> Extracto del documento:
Antonio González es periodista del diario ‘Público’
El presidente de Estados Unidos, Barack Obama, no pasará a la historia por acabar con Guantánamo, si es que algún día lo consigue, por tratar de llevar la paz a Oriente Medio o por abordar el final de la invasión estadounidense de Iraq. Ni siquiera por ser el primero que se lleva un premio como el Nobel antes de haber hecho nada para merecerlo. Obama pasará a la historia por haber logrado extender el derecho a la salud a más de 30 millones de sus compatriotas, que hasta ahora estaban prácticamente desasistidos ante cualquier enfermedad que necesitara asistencia especializada, aunque habrá que esperar para conocer el verdadero calado de su reforma sanitaria.
En cualquier democracia europea una medida como la emprendida por Obama no supondría ningún riesgo para el gobernante que decidiera llevarla a cabo, y mucho menos en un país rico. La solidaridad es una de las bases de los llamados Estados del bienestar y la salud está concebida como un derecho de los ciudadanos. Pero en Estados Unidos, máxima expresión de la economía de mercado y del egoísmo que le da sustento, Obama se la juega con esta reforma, que constituye la reforma social de mayor calado desde los años sesenta del pasado siglo, cuando se puso en marcha el sistema Medicare. No sólo tiene que hacer entender la importancia de una apuesta de tal calibre a la población, sino a muchos de sus correligionarios.

> Objetivo del ejercicio:
Continúa el artículo sobre la reforma sanitaria de Obama a partir de su última oración.

> Datos proporcionados:
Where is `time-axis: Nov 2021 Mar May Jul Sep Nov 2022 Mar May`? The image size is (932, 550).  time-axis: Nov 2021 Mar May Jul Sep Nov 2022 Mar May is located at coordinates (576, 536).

> Resultado del ejercicio:
Me comentaba días atrás el prestigioso experto en comunicación política de la Universidad de Stanford Shanto Iyengar, de visita en España para participar en un seminario organizado por el Instituto de Empresa, que en Estados Unidos la asistencia sanitaria de calidad está vista por la mayoría de los ciudadanos como un privilegio, no como un derecho. Por ello, más allá de razonamientos de redistribución de la riqueza y de solidaridad más o menos coherentes, el presidente estadounidense se enfrenta a un reto sumamente difícil: imponer un cambio de mentalidad en todos los estamentos de la sociedad norteamericana. Es cierto que tiene el arrojo, la juventud, la inteligencia y la fuerza para llevarlo a cabo. Incluso ha sufrido en las carnes de su propia familia los fallos de un sistema injusto. Pero las resistencias son muchas, y aquellos que ven la reforma como un gravamen innecesario, demasiados.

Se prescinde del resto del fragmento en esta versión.